=== ASSIGNMENT ===
Set down exactly, from the records below, the line with "Image resolution: width=348" through the line with "Task: Select the Text shape tool icon", and nothing else.

=== RECORDS SHOWN ===
━━━━━━

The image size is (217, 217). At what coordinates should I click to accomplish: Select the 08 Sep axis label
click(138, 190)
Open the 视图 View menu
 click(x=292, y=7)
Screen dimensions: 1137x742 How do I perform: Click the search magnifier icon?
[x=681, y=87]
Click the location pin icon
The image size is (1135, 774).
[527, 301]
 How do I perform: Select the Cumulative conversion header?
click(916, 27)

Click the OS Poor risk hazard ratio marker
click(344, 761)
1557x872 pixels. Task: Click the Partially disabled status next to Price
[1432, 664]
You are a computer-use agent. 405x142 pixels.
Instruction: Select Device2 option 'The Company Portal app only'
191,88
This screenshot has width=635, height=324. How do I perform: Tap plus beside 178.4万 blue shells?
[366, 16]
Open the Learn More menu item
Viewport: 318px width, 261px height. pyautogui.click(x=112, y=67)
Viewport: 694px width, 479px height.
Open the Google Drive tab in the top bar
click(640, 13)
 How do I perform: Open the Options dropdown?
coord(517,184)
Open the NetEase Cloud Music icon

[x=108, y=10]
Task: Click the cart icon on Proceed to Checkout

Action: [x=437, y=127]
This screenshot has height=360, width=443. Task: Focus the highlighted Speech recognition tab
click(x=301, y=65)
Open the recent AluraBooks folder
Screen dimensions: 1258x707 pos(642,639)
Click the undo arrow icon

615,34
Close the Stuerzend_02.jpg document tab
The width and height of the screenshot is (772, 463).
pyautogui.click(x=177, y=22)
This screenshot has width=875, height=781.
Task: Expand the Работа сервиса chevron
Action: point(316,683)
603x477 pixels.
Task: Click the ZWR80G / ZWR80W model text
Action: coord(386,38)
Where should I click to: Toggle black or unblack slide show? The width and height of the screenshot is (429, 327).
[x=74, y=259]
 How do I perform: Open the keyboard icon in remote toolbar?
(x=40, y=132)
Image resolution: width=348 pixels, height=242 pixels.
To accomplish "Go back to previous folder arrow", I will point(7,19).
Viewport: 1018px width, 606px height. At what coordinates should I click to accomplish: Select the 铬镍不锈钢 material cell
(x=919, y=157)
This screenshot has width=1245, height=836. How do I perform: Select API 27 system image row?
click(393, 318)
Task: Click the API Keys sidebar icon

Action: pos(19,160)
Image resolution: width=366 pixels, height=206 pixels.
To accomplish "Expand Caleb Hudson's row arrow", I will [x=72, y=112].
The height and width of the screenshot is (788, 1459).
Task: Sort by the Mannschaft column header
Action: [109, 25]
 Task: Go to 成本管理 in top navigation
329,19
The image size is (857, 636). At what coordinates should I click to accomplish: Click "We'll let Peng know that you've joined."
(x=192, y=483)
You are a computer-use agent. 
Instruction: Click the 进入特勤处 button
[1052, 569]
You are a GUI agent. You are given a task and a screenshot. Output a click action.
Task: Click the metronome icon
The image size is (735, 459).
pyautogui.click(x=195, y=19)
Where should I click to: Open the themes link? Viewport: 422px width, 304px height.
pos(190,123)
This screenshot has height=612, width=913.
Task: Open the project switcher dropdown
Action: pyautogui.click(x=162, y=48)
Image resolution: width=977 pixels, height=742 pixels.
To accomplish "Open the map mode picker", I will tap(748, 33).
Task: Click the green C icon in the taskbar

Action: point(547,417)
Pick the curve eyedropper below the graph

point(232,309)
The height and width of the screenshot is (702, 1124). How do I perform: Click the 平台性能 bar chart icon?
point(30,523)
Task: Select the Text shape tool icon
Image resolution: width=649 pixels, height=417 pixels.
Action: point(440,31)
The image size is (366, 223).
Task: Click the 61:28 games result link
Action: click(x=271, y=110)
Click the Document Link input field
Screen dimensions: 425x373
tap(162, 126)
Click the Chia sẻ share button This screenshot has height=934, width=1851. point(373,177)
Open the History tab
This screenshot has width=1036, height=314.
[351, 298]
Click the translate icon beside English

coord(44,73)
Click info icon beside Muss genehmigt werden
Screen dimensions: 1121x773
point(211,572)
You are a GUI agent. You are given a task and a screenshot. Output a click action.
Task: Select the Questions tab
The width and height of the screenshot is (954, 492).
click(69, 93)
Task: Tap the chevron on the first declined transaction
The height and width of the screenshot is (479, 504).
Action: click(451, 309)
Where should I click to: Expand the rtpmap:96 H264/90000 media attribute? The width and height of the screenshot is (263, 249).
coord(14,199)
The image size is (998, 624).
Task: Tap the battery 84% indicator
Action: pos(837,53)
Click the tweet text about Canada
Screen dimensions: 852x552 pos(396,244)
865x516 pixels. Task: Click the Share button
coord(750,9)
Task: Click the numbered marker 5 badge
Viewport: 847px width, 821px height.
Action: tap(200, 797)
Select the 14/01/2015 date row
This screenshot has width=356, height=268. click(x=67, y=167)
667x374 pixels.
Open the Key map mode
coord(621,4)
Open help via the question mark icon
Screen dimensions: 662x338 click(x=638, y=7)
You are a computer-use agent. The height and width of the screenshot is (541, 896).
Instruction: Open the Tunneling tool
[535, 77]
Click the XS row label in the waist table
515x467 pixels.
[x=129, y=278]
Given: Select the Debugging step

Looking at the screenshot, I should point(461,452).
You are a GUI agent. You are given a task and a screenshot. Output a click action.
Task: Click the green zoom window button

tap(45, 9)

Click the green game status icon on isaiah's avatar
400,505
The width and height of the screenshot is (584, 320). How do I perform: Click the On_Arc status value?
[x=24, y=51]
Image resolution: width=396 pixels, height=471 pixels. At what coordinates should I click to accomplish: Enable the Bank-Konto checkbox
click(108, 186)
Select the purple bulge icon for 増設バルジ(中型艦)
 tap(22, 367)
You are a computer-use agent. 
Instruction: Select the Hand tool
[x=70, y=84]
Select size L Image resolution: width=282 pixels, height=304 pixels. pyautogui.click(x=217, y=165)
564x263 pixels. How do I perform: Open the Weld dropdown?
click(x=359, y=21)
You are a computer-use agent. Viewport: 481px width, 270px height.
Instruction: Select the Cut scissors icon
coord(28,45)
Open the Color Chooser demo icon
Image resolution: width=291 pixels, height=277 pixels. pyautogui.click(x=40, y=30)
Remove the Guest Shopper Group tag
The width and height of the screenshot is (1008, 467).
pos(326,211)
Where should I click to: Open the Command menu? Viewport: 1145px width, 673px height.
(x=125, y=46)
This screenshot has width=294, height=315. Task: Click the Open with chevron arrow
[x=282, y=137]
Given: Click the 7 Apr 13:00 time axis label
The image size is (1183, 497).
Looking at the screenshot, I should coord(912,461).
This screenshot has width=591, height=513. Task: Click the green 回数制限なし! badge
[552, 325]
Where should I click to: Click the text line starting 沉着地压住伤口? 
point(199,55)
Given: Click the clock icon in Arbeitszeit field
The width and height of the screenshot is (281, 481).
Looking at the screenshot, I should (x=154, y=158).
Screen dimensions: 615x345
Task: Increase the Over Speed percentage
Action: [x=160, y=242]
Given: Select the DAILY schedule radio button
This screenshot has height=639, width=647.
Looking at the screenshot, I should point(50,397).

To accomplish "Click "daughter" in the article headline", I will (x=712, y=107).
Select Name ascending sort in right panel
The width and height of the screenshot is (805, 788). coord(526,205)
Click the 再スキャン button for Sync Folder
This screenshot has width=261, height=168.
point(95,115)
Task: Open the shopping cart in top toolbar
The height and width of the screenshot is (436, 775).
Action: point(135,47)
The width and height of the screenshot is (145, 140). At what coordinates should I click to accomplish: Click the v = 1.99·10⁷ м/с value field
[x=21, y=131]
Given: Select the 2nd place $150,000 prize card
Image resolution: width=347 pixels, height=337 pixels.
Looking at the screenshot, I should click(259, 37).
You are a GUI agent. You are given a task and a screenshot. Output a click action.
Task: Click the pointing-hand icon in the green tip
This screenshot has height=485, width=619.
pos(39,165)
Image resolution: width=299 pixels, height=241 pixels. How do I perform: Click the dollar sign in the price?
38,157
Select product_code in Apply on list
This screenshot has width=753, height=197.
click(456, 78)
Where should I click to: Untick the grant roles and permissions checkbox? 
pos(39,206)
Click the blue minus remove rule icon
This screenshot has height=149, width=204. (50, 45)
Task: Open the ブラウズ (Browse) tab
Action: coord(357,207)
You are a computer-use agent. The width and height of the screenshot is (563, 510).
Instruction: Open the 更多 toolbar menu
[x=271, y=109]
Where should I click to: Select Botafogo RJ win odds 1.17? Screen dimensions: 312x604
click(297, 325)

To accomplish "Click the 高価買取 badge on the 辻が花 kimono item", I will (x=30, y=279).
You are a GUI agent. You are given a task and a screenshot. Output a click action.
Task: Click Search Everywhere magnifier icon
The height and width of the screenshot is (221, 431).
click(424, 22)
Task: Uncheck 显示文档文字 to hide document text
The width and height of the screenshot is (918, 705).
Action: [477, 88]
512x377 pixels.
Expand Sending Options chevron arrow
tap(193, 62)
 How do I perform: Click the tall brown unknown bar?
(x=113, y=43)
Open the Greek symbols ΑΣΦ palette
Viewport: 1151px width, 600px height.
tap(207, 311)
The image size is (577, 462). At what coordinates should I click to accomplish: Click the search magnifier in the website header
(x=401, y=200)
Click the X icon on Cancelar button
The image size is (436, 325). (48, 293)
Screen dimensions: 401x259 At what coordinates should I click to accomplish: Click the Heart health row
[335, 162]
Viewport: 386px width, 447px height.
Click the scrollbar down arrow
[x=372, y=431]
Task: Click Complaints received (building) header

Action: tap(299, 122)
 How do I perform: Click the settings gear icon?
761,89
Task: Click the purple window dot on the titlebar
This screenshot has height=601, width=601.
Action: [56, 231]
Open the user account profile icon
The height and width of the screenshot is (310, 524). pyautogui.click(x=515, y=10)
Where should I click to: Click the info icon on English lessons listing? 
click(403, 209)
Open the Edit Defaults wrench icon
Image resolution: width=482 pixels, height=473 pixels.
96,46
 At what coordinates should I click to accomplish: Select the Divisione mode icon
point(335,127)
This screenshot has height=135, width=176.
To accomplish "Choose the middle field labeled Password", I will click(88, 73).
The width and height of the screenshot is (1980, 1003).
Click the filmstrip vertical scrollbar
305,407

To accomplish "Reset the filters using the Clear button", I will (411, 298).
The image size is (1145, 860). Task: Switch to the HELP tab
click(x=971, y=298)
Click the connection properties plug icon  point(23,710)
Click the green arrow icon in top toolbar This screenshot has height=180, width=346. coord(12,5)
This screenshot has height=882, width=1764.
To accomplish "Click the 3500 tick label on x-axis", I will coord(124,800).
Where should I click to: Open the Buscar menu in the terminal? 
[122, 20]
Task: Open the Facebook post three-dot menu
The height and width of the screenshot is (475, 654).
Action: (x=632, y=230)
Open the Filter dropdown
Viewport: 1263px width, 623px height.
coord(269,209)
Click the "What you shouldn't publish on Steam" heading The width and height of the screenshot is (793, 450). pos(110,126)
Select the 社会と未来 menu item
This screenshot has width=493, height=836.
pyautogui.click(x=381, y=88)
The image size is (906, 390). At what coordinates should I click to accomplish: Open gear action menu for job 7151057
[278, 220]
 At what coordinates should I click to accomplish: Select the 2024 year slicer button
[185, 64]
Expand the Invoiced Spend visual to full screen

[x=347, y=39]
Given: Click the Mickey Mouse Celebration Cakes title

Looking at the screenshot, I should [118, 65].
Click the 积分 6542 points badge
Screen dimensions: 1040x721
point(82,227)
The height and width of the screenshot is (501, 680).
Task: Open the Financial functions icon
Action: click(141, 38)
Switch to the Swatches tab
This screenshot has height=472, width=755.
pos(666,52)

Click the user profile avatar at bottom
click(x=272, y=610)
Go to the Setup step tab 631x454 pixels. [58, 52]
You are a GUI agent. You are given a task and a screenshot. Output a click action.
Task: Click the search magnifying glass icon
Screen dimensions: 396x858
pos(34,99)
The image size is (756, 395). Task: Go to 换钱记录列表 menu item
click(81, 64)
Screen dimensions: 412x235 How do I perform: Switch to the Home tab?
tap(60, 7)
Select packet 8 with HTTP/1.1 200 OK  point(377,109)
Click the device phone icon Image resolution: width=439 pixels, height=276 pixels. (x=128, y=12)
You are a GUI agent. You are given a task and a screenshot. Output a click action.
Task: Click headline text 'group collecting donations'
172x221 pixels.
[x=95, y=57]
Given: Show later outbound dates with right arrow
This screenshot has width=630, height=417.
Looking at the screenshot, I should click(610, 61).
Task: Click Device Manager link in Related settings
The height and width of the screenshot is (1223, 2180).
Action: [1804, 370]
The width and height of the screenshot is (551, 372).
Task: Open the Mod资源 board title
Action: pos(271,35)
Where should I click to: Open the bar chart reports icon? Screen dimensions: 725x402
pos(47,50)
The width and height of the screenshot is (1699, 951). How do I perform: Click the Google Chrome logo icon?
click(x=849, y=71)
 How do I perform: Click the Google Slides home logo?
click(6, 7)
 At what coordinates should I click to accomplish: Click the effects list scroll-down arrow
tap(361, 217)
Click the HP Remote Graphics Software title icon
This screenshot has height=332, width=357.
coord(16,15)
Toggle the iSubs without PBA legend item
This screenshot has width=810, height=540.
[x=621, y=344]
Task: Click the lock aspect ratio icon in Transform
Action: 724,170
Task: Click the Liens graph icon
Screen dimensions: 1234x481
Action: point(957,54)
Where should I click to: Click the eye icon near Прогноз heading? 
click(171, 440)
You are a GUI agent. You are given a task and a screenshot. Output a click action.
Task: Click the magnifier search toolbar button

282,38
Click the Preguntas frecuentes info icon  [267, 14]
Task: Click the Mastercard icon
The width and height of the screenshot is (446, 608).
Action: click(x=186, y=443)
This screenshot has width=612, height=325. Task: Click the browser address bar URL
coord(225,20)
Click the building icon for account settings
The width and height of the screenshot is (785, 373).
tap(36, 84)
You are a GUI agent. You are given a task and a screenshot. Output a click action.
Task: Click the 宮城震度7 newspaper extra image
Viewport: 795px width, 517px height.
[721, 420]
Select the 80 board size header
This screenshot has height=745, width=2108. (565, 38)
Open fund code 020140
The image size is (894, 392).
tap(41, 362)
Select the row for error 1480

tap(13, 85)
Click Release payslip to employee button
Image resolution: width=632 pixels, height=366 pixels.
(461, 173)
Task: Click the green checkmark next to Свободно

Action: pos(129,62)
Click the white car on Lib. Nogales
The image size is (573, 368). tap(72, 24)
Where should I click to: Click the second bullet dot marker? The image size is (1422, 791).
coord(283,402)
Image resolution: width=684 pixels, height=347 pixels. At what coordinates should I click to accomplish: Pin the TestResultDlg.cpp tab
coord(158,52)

━━━━━━

=== WRITTEN ANSWER ===
Image resolution: width=348 pixels, height=242 pixels.
To accomplish "Go back to previous folder arrow", I will point(7,19).
Viewport: 1018px width, 606px height. At what coordinates should I click to accomplish: Select the 铬镍不锈钢 material cell
(x=919, y=157)
This screenshot has width=1245, height=836. How do I perform: Select API 27 system image row?
click(393, 318)
Task: Click the API Keys sidebar icon

Action: pos(19,160)
Image resolution: width=366 pixels, height=206 pixels.
To accomplish "Expand Caleb Hudson's row arrow", I will [x=72, y=112].
The height and width of the screenshot is (788, 1459).
Task: Sort by the Mannschaft column header
Action: [109, 25]
 Task: Go to 成本管理 in top navigation
329,19
The image size is (857, 636). At what coordinates should I click to accomplish: Click "We'll let Peng know that you've joined."
(x=192, y=483)
You are a computer-use agent. 
Instruction: Click the 进入特勤处 button
[1052, 569]
You are a GUI agent. You are given a task and a screenshot. Output a click action.
Task: Click the metronome icon
The image size is (735, 459).
pyautogui.click(x=195, y=19)
Where should I click to: Open the themes link? Viewport: 422px width, 304px height.
pos(190,123)
This screenshot has height=612, width=913.
Task: Open the project switcher dropdown
Action: pyautogui.click(x=162, y=48)
Image resolution: width=977 pixels, height=742 pixels.
To accomplish "Open the map mode picker", I will tap(748, 33).
Task: Click the green C icon in the taskbar

Action: point(547,417)
Pick the curve eyedropper below the graph

point(232,309)
The height and width of the screenshot is (702, 1124). How do I perform: Click the 平台性能 bar chart icon?
point(30,523)
Task: Select the Text shape tool icon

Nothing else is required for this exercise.